TEXTO FORNECIDO:
****************

Ação civil pública do MPF demonstrou precariedade de estrutura física e de pessoal das Frentes de Proteção Etnoambiental, que devem garantir a proteção de índios isolados e de recente contato
Procuradoria da República no Amazonas
A Justiça Federal atendeu ao pedido do Ministério Público Federal (MPF) no Amazonas e determinou à Fundação Nacional do Índio (Funai) a reestruturação física e a contratação de pessoal para as Frentes de Proteção Etnoambiental no Amazonas, responsáveis pelas medidas de proteção a grupos indígenas isolados ou de recente contato no estado. A decisão liminar, concedida em ação civil pública ajuizada pelo MPF em outubro deste ano, prevê a apresentação de cronograma de atuação, por parte de Funai, no prazo de 90 dias.
As Frentes de Proteção Etnoambiental da Funai, ligadas diretamente à presidência do órgão, atuam junto aos índios isolados e de recente contato, por meio de política específica que impõe à Funai o dever de proteger, sem necessariamente contatar os grupos, preservando sua cultura e respeitando sua autonomia.
No Amazonas, existem seis destas frentes: Cuminapanema, Madeira-Purus, Madeirinha-Juruena, Vale do Javari, Waimiri-Atroari e Yanomami Ye’Kuana. As unidades têm atualmente 42 servidores, quando, conforme a própria Funai, seriam necessários, no mínimo, 96 servidores, além de funcionários terceirizados.
De acordo com a Coordenação-Geral de Índios Isolados e de Recente Contato da Funai, além dos servidores que atuam em atividades permanentes nas bases, há a necessidade de destacar ao menos dois servidores em cada base para atividades pontuais, fora da rotina dessas unidades, como expedições de localização, atividades de fiscalização, diálogo com o entorno indígena e não-indígena, entre outras.
Além da carência de pessoal, agravada com a saída de funcionários terceirizados que realizavam tarefas de apoio operacional, em 2011, as Frentes de Proteção Etnoambiental contam com parcos recursos materiais. Algumas delas nem possuem sede própria, estando vinculadas à estrutura física das Coordenações Regionais, o que prejudica a continuidade e eficiência do serviço.
Vale do Javari – Na ação civil pública, o MPF destaca, entre as bases da Funai que atuam com índios isolados, a do Rio Jandiatuba, vinculada à Frente de Proteção Etnoambiental do Vale do Javari. A região em que está localizada é a que concentra a maior quantidade de índios isolados, reconhecida pela própria Funai.
A base do rio Jandiatuba foi fechada em 2014 e teve a reconstrução iniciada no fim de 2017. Uma das consequências mais graves do fechamento e desestruturação da base do Jandiatuba, aponta o MPF, foi a proliferação do garimpo ilegal com o aumento da atuação de garimpeiros. Até 2014, os registros da Funai somente indicavam a presença de balsas e dragas de garimpo a considerável distância abaixo da base do Jandiatuba. Após o fechamento, não só elas “subiram o rio” em direção à base e à Terra Indígena Vale do Javari como, com frequência e intensidade muito maiores, ultrapassaram a área de proteção e ingressaram na terra indígena, como demonstra relato contido em documento da Funai.

****************

LISTA DE EXERCÍCIOS:
(a) De acordo com o texto sobre as Frentes de Proteção Etnoambiental, quantos servidores, no mínimo, a Funai considera necessários para essas unidades no Amazonas?
(b) Prossiga com o texto sobre as Frentes de Proteção Etnoambiental a partir da última frase apresentada.

DADOS FORNECIDOS:

****************

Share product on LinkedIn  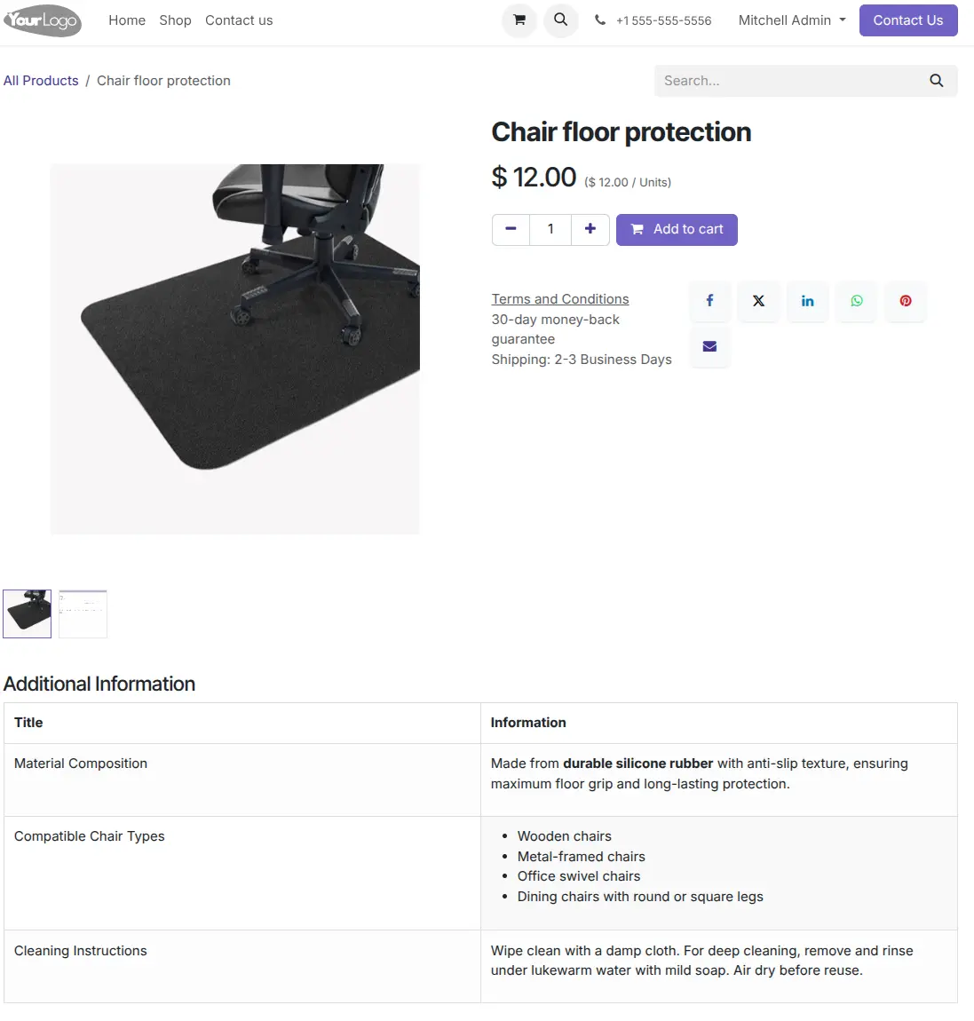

****************

RESPOSTAS:
(a) No mínimo, 96 servidores, além de funcionários terceirizados.

(b)
Orçamento da Funai reduzido e gastos com publicidade – O MPF defende, na ação civil pública, que a crise financeira não pode ser justificativa para a omissão da União na proteção dos grupos indígenas isolados e de recente contato. O orçamento da Funai, conforme descrito na ação, passou de R$ 192,8 milhões em 2012 para R$ 107,9 milhões atualmente, o que representa redução de 44% nos valores.
Entretanto, segundo dados divulgados pela Secretaria Especial da Comunicação Social do Governo Federal, em 2017, foram gastos mais de R$ 100 milhões – praticamente o mesmo valor do orçamento da Funai – apenas com a campanha publicitária em favor da reforma do sistema de Previdência. “Não se pode admitir que sejam sacrificadas, nesse cenário de redução de custos, políticas públicas fundamentais para a dignidade de parcela da população, notadamente quando a União aplica valores vultosos em despesas de caráter subsidiário, como as despesas com publicidade”, afirmam os procuradores da República Fernando Merloto Soave e Pablo Luz de Beltrand, na ação civil pública.
Na decisão liminar, a Justiça Federal determinou, além da apresentação do cronograma de ações para a reestruturação das Frentes de Proteção Etnoambiental no Amazonas no prazo de 90 dias, o aporte, em até 60 dias, de recursos à Funai para a execução das medidas previstas no cronograma, que deverá ser anual a partir de então. O início da execução das ações do cronograma deve ocorrer em até 120 após manifestação do MPF e homologação pela Justiça Federal.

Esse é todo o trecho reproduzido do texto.